Try it anyway. The “worst case scenarios” that I concoct when I imagine attempting an activity developed for small classes never really seem to happen. I probably fear that the mild noise, mess, and chaos of smaller classes will escalate into a completely wasted class period with so many students. Thankfully, that hasn’t happened (. . . yet?) largely because a little technology can neutralize the few inflection points where things would most likely derail (e.g. 225 students physically marking the chalkboard).

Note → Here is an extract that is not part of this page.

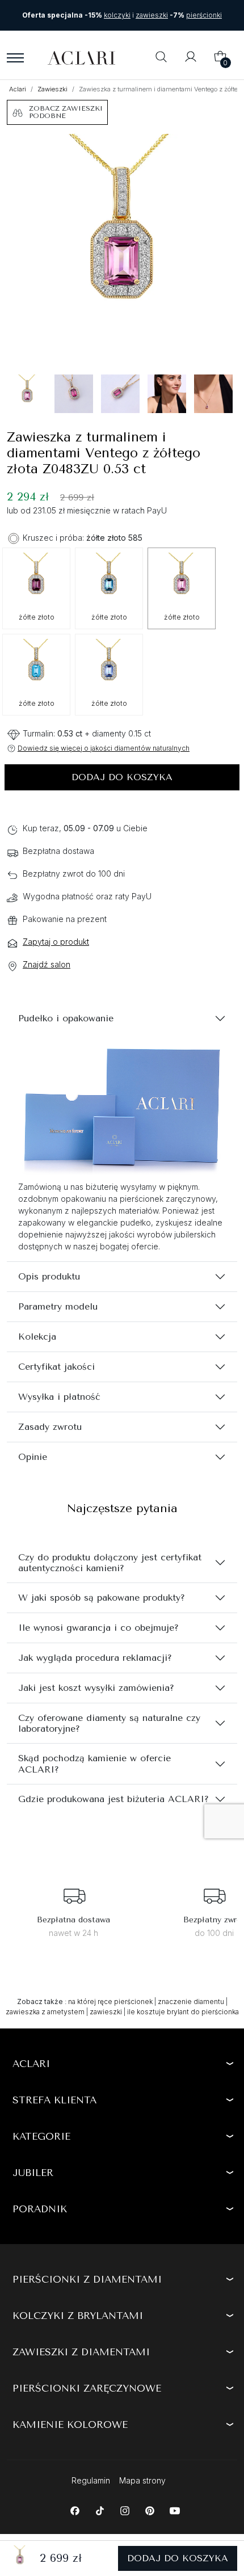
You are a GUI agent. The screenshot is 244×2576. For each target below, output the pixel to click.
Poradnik (39, 2209)
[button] (161, 58)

Redeem the smart phone! Don’t underestimate the tiny computers that most of your students already bring to class. QR codes–those pixelated square codes you scan–and shortened URLs (e.g. tiny.cc; bit.ly) can direct students to an applet, Google Sheet (Form, Doc, etc), or anything else on the web right from their seats. Students can even share with a neighbor or look over the shoulder in front of them–particularly in stadium seat lecture halls. As another example, my class uses the Lock5 text and the accompanying StatKey software which works great on a smart phone. I can introduce authentic data analysis tasks during “lecture” for students to tackle in pairs; one runs StatKey, the other takes notes.
The large enrollment actually has some perks. Since the class is large, class data sets are that much closer to Asymptopia. I’m sure I’m not the only one who’s attempted to use a class plot to lay the groundwork for the CLT and wound up with a skewed or bimodal-looking mess that looks nothing like the bell-shape I had in mind. . . Furthermore, rare events and oddities that lead to interesting discussions almost always show up. Someone will enter the count rather than proportion, and someone else usually observes something rare just by chance. Since I’m the gatekeeper for the class plot, I decide whether there’s time to discuss data entry errors or if we need to filter them out and plow ahead in the interest of time. Also, a student with no blue M&Ms, for example, isn’t hypothetical or a mistake. Rare events in the tails of the distribution really do happen!
Keep an eye toward the big picture. You’ll rarely need 100% cooperation to make your point. For example, in the M&M activity some students eat the candy before we start, others won’t get to the spreadsheet in time, and some didn’t get M&M’s to begin with! Even if only 50 students fully participate (< 25% in my case), the illustration still serves its purpose and benefits the whole class.